▸ **Document passage**:
----------------------------------------
The country’s antiquated work visa restrictions has sent a Sunnyvale-based company on a radical mission to host entrepreneurs from around the world in international waters on either a converted cruise ship or barge by as early as the first quarter of 2014.
Blueseed has just secured $300,000 in venture capital funding to help get the project off the ground although the company anticipates needing up to $35 million to make the offshore community a reality.
It proposes to station a ship in international waters off the coast of Half Moon Bay and have residents commute to Pillar Point Harbor via ferry.
The location will allow startup entrepreneurs from anywhere in the world to start or grow their company near Silicon Valley, without the need for a U.S. work visa, according to Blueseed.
The company was co-founded in 2011 by Max Marty and Dario Mutabdzija, who had worked together at the Seasteading Institute, which promotes the concept of floating cities and contends "the ocean is the next frontier of human civilization.”
"It is a first-of-its-kind concept that will basically house companies,” Mutabdzija said.
The company is also considering leasing a cruise ship that could bring down the cost of the venture substantially, he told the Daily Journal.
"It’s the next evolution in the ship industry,” Mutabdzija said.
Ship residents will be charged from $1,200 to $3,000 a month for living and office space, according to Blueseed.
Ship amenities will include catering, full-service gymnasium, medical services, high-speed Internet access and a post office.
Blueseed proposes to host up to 1,000 residents at a time on the ship with a crew of up to 300.
Since U.S. immigration laws will not apply, tenants would work and live on the ship, and can get temporary visas to take a ferry to the mainland via Pillar Point Harbor, according to Blueseed.
Blueseed secured about $300,000 in venture capital investments last month from Floodgate Fund, Correlation Ventures and Zhenfund.
----------------------------------------
▸ **Dataset entries**:
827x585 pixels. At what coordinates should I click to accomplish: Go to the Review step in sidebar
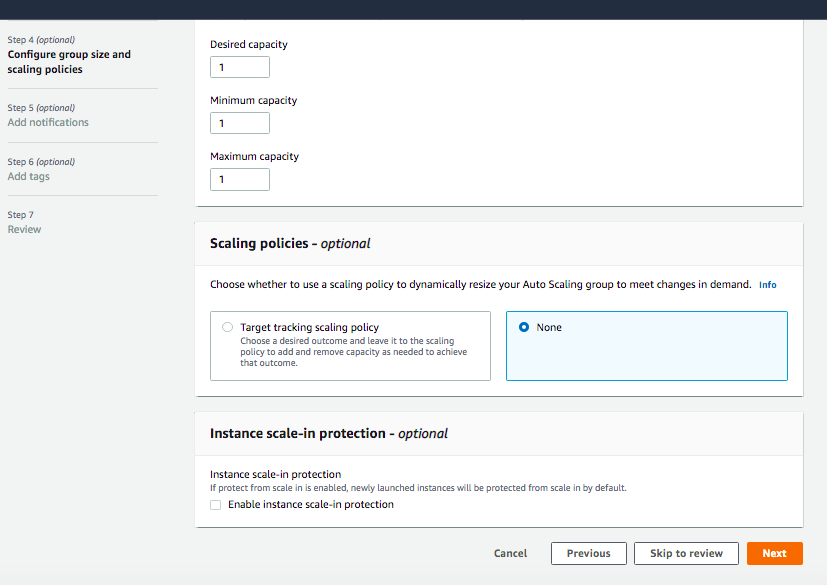tap(25, 229)
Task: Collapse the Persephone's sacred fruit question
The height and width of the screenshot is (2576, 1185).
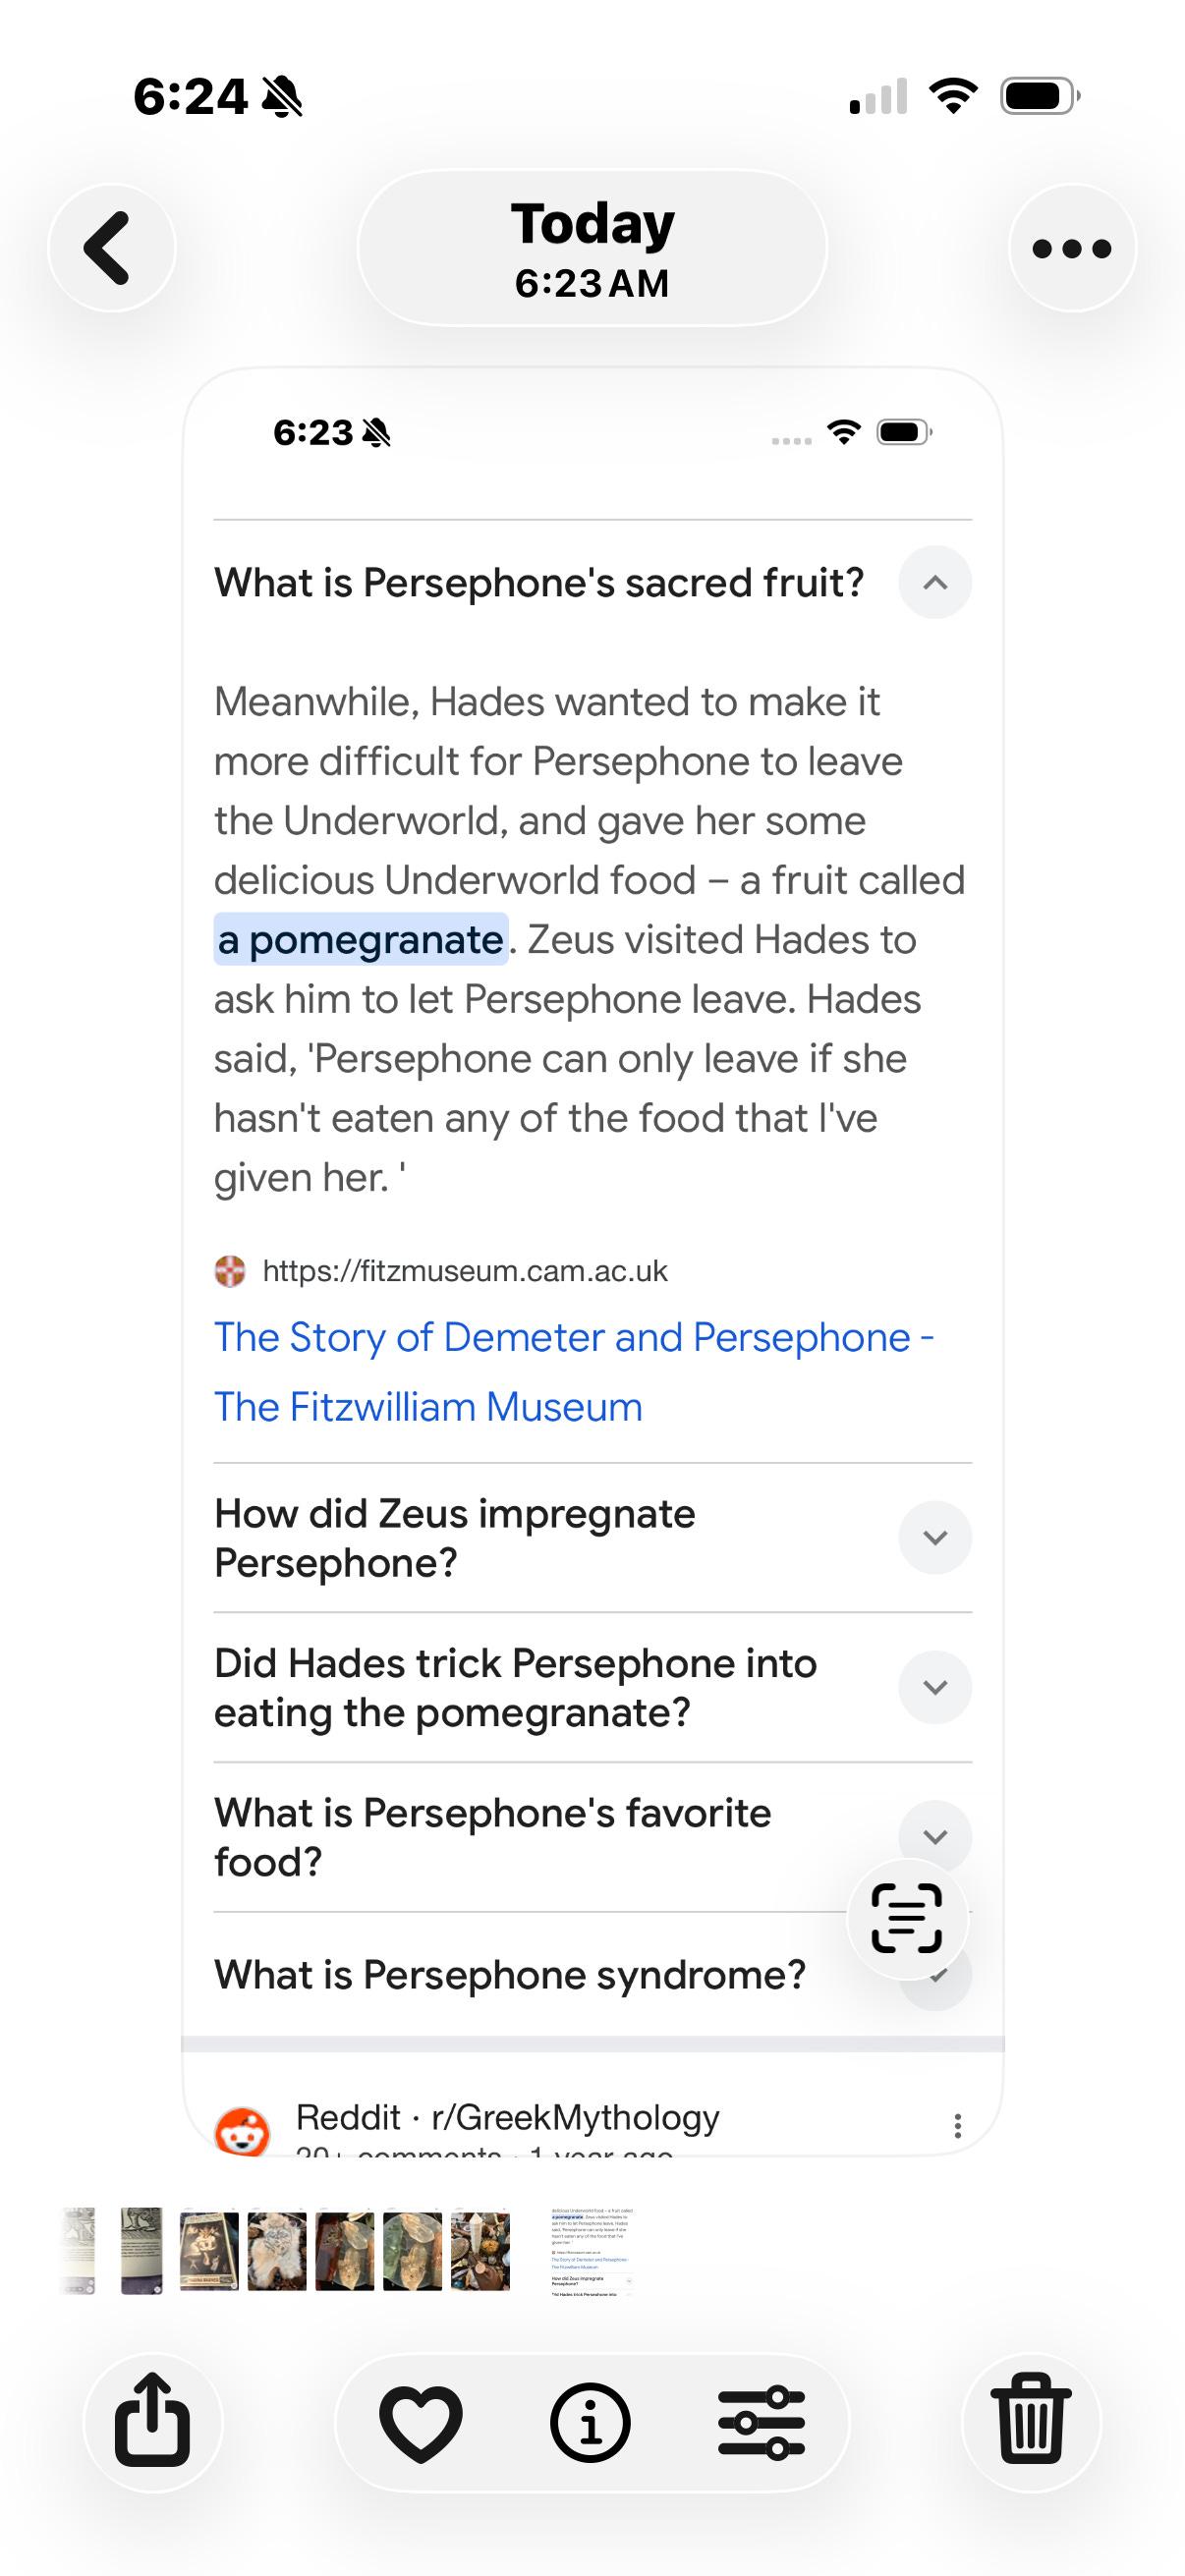Action: pyautogui.click(x=935, y=583)
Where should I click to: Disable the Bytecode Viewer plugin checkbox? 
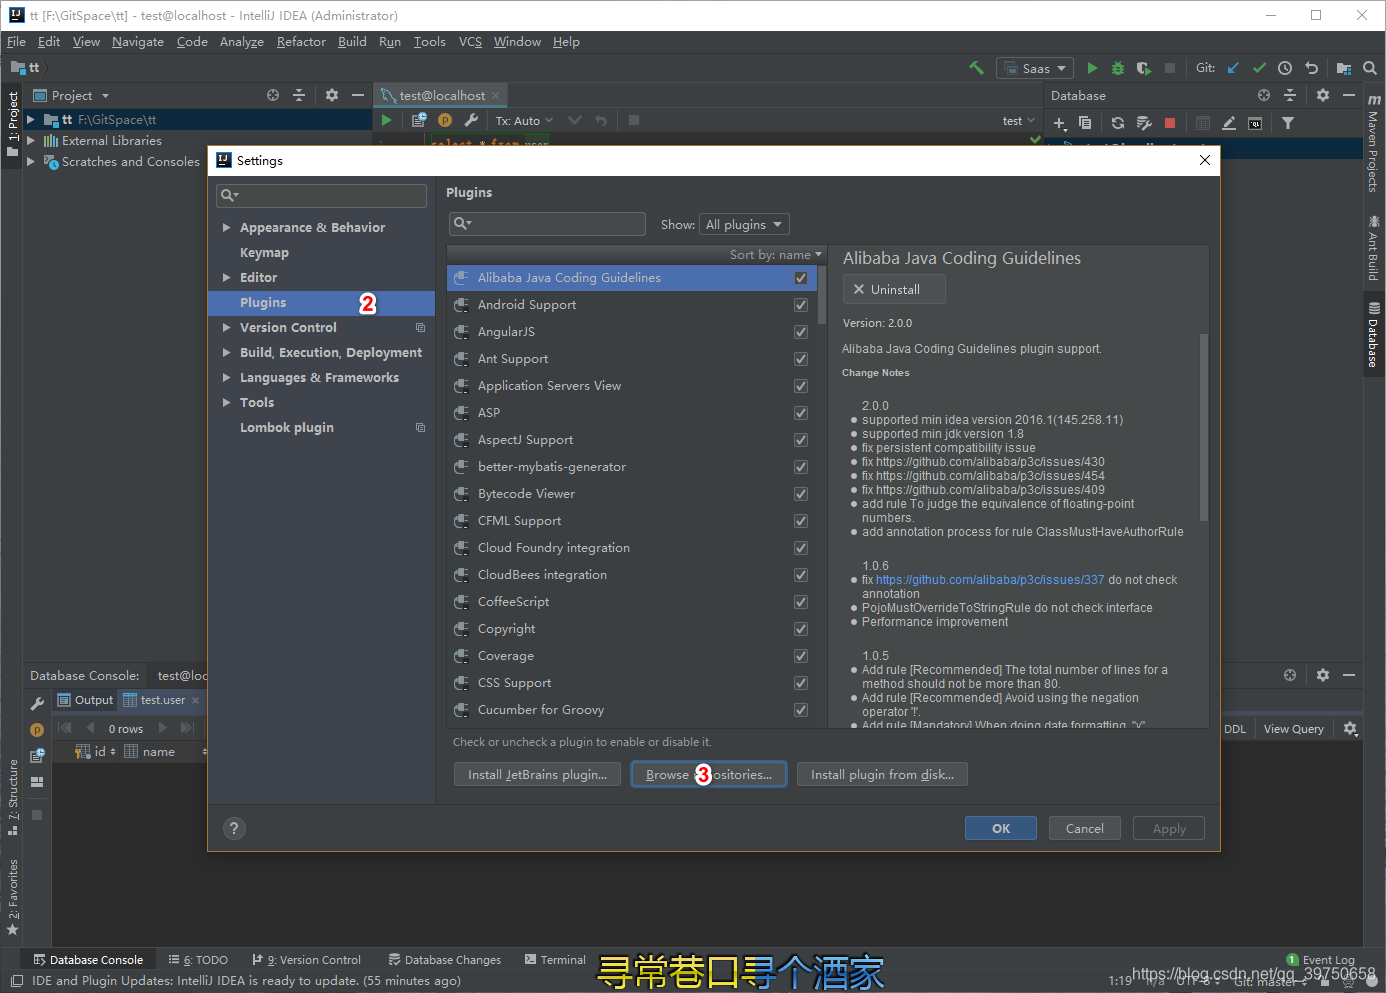tap(801, 494)
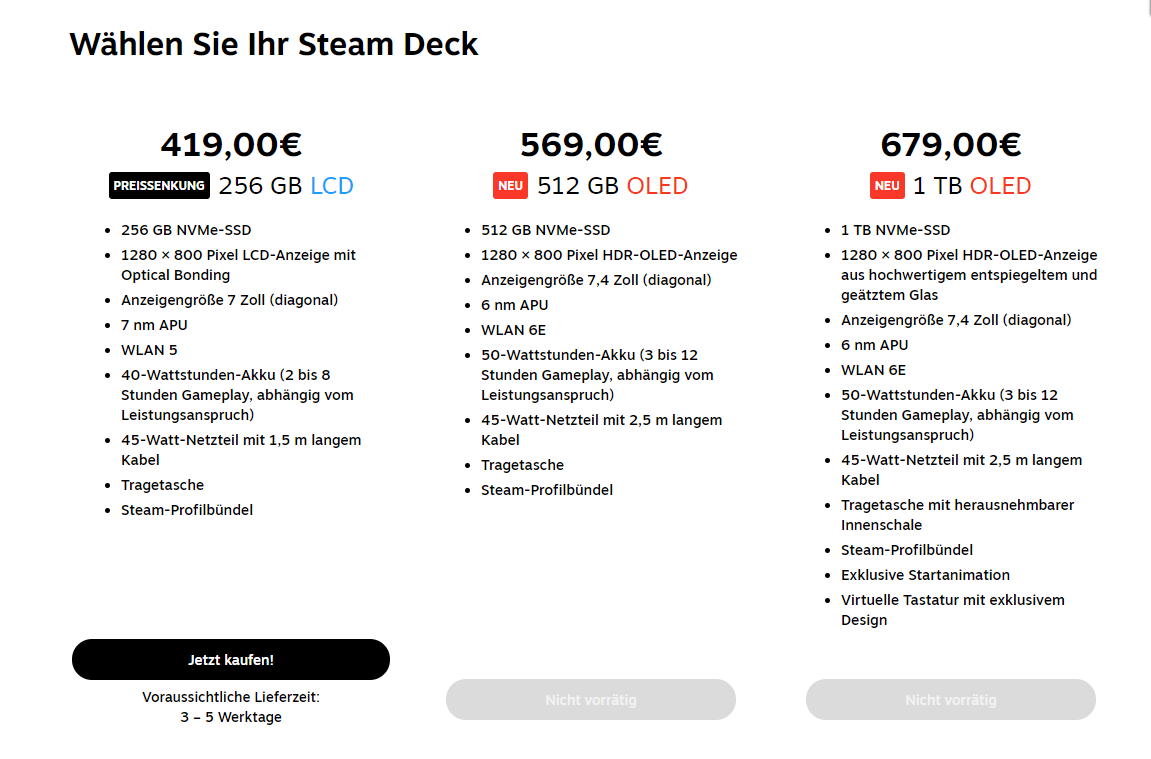Click the Exklusive Startanimation list item
The image size is (1151, 759).
pos(925,575)
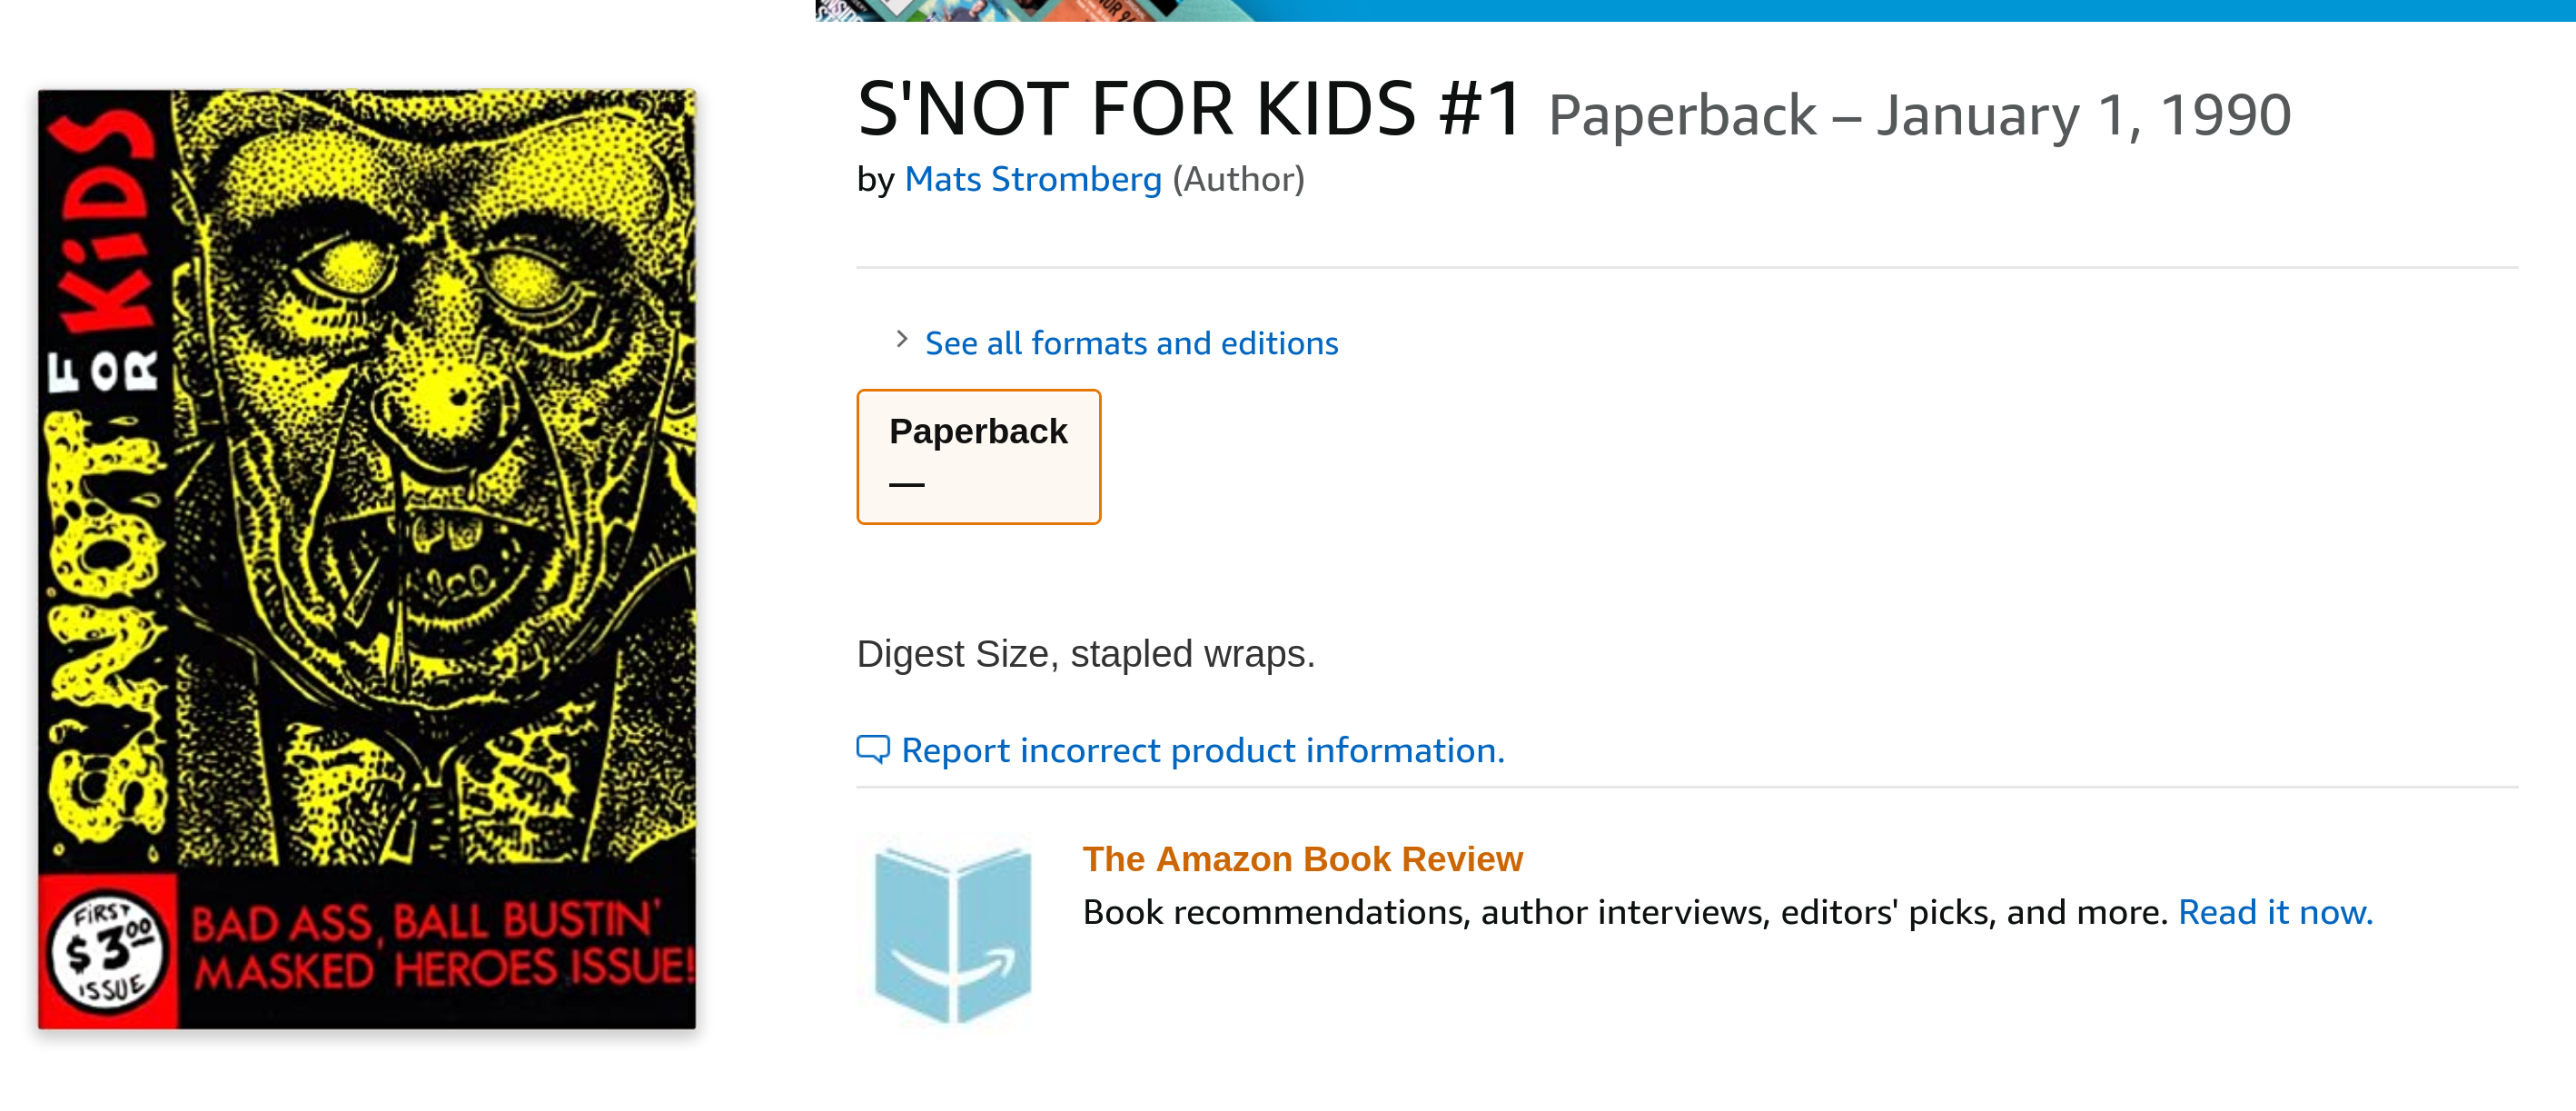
----------------------------------------
▸ **What to produce**:
Could you rewrite the article on the Blueseed ship, starting with "The country’s antiquated" and going on through "community a reality.", with "offshore community" replaced by "floating community"?

▸ **Result**:
The country’s antiquated work visa restrictions has sent a Sunnyvale-based company on a radical mission to host entrepreneurs from around the world in international waters on either a converted cruise ship or barge by as early as the first quarter of 2014.
Blueseed has just secured $300,000 in venture capital funding to help get the project off the ground although the company anticipates needing up to $35 million to make the floating community a reality.